Given exercise 1
Swap "red button" for "close button" in the rows from the line with "How do I perform: Open the Inbox link?" up to and including the line with "click(296, 21)", and write out those lines again with nothing else altered.

Passage to read
┄┄┄┄┄┄┄┄┄┄

Published May 31, 2017 5:45 pm
This is an archived article that was published on sltrib.com in 2017, and information in the article may be outdated. It is provided only for personal research purposes and may not be reprinted.

Commerce City, Colo. • His nickname Sueno means dream in Spanish. Fitting, given the intriguing story of American defender Jorge Villafana.

Born in Southern California, he moved to Mexico and grew up playing soccer in the streets before his family relocated back to Anaheim. He attended a nationally televised Major League Soccer player search — the inaugural Sueno MLS — as a teenager and won the tryout over a talented field. That break launched a career that led to a national team debut in January at age 27 as the Americans kept up their seemingly endless search for a left back in this World Cup qualifying cycle.

"I love my story," said Villafana, who changed his name from Flores to Villafana a few years ago as a tribute to his mother. "It's a good story."

┄┄┄┄┄┄┄┄┄┄

Given exercise 2
According to the article about Jorge Villafana, why did he change his name from Flores to Villafana?

Data for the task
┄┄┄┄┄┄┄┄┄┄

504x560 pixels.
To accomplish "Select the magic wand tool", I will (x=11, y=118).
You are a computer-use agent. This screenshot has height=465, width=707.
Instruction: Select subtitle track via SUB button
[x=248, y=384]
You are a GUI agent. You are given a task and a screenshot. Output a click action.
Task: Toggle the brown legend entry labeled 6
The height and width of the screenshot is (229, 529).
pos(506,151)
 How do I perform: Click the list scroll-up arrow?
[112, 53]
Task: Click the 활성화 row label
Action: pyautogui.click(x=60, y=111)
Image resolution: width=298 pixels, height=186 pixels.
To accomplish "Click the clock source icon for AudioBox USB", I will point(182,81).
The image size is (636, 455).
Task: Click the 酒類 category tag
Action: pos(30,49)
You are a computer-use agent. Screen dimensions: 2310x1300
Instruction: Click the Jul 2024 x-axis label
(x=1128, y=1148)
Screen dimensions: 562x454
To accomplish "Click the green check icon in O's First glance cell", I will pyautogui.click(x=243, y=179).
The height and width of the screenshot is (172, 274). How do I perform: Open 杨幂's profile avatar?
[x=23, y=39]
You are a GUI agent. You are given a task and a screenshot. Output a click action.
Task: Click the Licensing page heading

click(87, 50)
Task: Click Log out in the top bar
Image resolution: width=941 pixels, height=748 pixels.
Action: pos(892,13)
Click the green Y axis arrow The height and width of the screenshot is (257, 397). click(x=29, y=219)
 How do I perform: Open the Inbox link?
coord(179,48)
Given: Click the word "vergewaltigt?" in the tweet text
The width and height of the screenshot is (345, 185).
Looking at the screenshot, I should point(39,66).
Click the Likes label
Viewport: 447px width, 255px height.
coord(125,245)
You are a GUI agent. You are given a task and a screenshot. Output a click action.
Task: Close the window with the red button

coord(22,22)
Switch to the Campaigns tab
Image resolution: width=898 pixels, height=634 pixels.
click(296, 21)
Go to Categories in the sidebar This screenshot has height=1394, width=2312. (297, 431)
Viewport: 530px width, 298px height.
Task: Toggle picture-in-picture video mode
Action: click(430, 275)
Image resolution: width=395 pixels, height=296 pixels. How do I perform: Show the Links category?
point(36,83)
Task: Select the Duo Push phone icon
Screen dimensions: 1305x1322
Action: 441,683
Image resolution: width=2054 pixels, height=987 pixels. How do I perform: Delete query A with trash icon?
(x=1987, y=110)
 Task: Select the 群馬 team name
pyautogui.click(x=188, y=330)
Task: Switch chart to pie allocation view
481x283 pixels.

┄┄┄┄┄┄┄┄┄┄

Complete output 1
 How do I perform: Open the Inbox link?
coord(179,48)
Given: Click the word "vergewaltigt?" in the tweet text
The width and height of the screenshot is (345, 185).
Looking at the screenshot, I should point(39,66).
Click the Likes label
Viewport: 447px width, 255px height.
coord(125,245)
You are a GUI agent. You are given a task and a screenshot. Output a click action.
Task: Close the window with the close button

coord(22,22)
Switch to the Campaigns tab
Image resolution: width=898 pixels, height=634 pixels.
click(296, 21)

Complete output 2
He changed it as a tribute to his mother.